Friday, May 18, 2018

Can A Nazi Be Rational?

Hilary Putnam has long argued that facts and values, or ends and means, cannot be neatly separated. In 1981 he proposed a thought experiment, I assume not to be of contemporary political relevance:

What troubled us earlier was that we did not see how to argue that the hypothetical 'perfectly rational Nazi' had irrational ends. Perhaps the problem is this: that we identified too simply the question of the rationality of the Nazi (as someone who has a world view or views) with the rationality of the Nazi's ends. If there is no end 'in' the Nazi to which we can appeal, then it does seem odd to diagnose the situation by saying 'Karl has irrational goals.' Even if this is part of what we conclude in the end, surely the first thing we to say is that Karl has monstrous goals, not that he has irrational ones.

But the question to look at, if we are going to discuss Karl's rationality at all, is the irrationality of his beliefs and arguments, not his goals.

Suppose, first, that Karl claims Nazi goals are morally right and good (as Nazis, if fact if not in philosophers' examples, generally did). Then, in fact, he will talk rubbish. He will assert all kinds of false 'factual' propositions, e.g., that the democracies are run by a 'Jewish conspiracy'; and he will advance propositions (e.g. that, if one is an 'Aryan', one has a duty to subjugate non-Aryan races to the 'master race') for which he has no good arguments. The notion of a 'good argument' I am appealing to is internal to ordinary moral discourse; but that is the appropriate notion, if the Nazi tries to justify himself within ordinary moral discourse.

Suppose, on the other hand, that the Nazi repudiates ordinary moral notions altogether... I argued that a culture which repudiated ordinary moral notions, or substituted notions derived from a different ideology and moral outlook for them, would lose the ability to describe ordinary interpersonal relations, social events and political events adequately and perspicuously by our present lights. Of course, if the different ideology and moral outlook are superior to our present moral system then this substitution may be good and wise; but if the different ideology and moral outlook are bad, especially if they are warped and monstrous, then the result will be simply an inadequate, unperspicuous, repulsive representation of interpersonal and social facts. Of course, 'inadequate, unperspicuous, repulsive' reflect value judgments; but I have argued that the choice of a conceptual scheme necessarily reflects value judgments, and the choice of a conceptual scheme is what cognitive rationality is all about.

Even if the individual Nazi does not lose the ability to use our present moral descriptive vocabulary, even if he retains the old notions somewhere in head (as some scholars, perhaps, still are familiar with and able to use the medieval notion of 'chivalry'), still these (our present moral descriptive notions such as 'considerate', 'compassionate', 'just', 'fair') will not be notions that he employs in living his life: they will not really figure in his construction of the world.

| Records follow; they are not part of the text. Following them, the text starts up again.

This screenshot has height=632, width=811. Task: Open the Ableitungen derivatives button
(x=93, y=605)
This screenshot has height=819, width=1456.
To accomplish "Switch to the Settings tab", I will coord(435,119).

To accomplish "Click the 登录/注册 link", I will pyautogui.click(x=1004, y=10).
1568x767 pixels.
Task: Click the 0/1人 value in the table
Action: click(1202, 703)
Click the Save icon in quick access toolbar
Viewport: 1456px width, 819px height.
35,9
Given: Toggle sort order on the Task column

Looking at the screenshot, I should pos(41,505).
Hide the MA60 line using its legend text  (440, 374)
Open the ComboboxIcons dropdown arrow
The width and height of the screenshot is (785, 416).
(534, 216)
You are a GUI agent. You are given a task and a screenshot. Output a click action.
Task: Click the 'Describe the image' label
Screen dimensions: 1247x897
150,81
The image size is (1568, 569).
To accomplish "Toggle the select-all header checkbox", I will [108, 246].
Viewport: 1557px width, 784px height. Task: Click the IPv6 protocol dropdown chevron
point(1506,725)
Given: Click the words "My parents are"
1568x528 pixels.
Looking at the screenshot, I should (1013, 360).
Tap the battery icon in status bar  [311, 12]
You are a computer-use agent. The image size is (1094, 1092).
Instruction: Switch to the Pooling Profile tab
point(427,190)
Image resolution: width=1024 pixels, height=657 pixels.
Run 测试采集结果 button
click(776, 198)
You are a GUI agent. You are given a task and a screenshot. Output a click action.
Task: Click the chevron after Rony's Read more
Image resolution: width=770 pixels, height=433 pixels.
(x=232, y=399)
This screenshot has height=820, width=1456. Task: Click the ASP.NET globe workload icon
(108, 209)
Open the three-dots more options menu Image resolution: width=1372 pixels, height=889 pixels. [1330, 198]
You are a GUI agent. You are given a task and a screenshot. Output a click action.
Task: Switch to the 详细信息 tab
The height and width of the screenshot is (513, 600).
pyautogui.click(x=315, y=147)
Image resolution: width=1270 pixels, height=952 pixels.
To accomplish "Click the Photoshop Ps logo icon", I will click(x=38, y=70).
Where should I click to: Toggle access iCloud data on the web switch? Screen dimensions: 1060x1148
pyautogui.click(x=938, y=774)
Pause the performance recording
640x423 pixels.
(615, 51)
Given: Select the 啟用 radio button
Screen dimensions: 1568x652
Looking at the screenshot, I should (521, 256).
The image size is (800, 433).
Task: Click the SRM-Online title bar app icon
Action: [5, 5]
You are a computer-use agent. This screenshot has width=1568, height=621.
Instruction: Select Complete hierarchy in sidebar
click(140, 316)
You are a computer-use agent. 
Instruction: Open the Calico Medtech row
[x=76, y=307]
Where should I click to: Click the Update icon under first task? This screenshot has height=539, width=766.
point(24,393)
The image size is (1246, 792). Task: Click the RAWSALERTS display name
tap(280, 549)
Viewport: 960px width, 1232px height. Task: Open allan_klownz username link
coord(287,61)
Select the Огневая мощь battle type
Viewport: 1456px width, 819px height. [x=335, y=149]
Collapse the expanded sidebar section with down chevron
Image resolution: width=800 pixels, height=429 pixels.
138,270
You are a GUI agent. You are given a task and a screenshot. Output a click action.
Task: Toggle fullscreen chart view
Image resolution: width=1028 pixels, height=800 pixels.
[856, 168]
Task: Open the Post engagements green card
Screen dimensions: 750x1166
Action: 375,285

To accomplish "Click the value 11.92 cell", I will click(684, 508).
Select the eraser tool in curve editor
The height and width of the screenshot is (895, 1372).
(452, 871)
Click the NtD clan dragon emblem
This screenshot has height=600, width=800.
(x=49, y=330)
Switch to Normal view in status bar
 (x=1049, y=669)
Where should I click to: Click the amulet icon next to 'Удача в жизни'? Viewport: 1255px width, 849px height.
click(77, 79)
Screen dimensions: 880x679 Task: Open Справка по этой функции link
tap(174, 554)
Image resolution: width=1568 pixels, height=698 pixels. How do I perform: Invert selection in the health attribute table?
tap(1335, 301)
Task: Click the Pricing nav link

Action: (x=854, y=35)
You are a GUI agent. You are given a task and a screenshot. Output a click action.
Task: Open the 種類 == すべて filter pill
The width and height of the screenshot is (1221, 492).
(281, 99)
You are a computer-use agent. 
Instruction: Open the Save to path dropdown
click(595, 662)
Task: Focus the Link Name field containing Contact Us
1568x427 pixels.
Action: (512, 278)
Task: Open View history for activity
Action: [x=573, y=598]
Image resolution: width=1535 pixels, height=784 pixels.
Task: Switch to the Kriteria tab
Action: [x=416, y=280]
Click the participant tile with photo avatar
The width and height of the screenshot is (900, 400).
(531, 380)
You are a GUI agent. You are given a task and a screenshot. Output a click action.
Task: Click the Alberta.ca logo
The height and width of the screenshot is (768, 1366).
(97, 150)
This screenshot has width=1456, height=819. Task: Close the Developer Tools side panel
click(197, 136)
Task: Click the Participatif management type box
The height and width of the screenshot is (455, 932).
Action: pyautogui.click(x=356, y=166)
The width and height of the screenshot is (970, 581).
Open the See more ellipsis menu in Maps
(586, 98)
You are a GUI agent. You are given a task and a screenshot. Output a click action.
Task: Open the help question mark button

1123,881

Again, I wish to emphasize that I am not saying that what is bad about being a Nazi is that it leads one to have warped and irrational beliefs. What is bad about being a Nazi is what it leads you to do. The Nazi is evil and he also has an irrational view of the world. These two facts about the Nazi are connected and interrelated; but that does not mean the Nazi is evil primarily because he has an irrational view of the world in the sense that the irrationality of his world view constitutes the evil. Nevertheless, there is a sense in which we may speak of goals being rational or irrational here, it seems to me: goals which are such that, if one accepts them and pursues them one will be either be led to offer crazy and false arguments for them (if one accepts the task of justifying them within our normal conceptual scheme), or else one will be led to adopt an alternative scheme for representing ordinary moral-descriptive facts (e.g. that someone is compassionate) which is irrational, have a right to be called 'irrational goals'. There is a connection, after all, between employing a rational conceptual scheme in describing and perceiving morally relevant facts and having certain general types of goals as opposed to others.

Hilary Putnam (1981). , Cambridge University Press, pp. 211-214.

But this a thought experiment that takes an obvious consensus for granted. Fascism is bad.